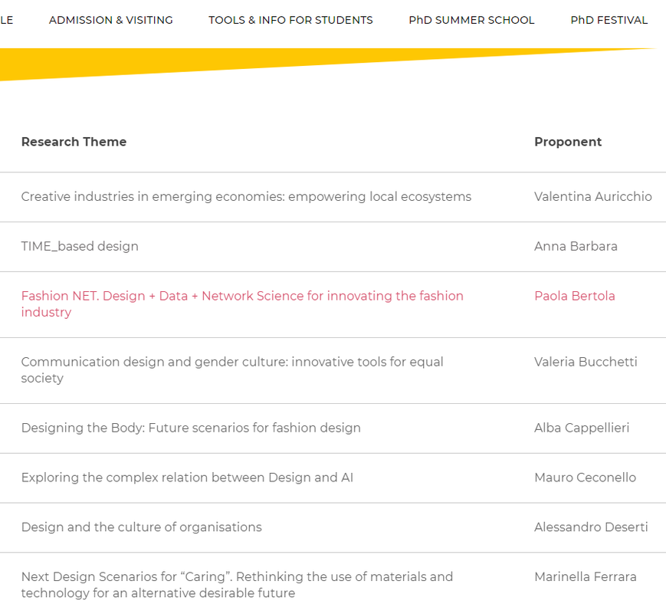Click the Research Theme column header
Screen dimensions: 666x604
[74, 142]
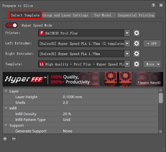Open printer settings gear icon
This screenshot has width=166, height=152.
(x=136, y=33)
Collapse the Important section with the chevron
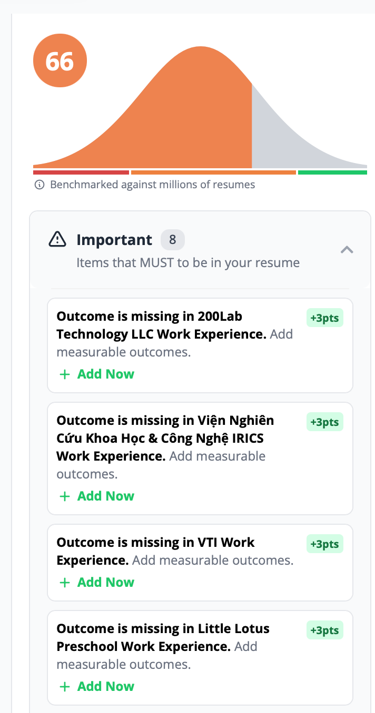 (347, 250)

Work to complete:
Pictures aside, reproduce exactly the lines from the one containing "Collapse the Important" to the end of the listing above, both ends included.

Solution:
Collapse the Important section with the chevron
 (347, 250)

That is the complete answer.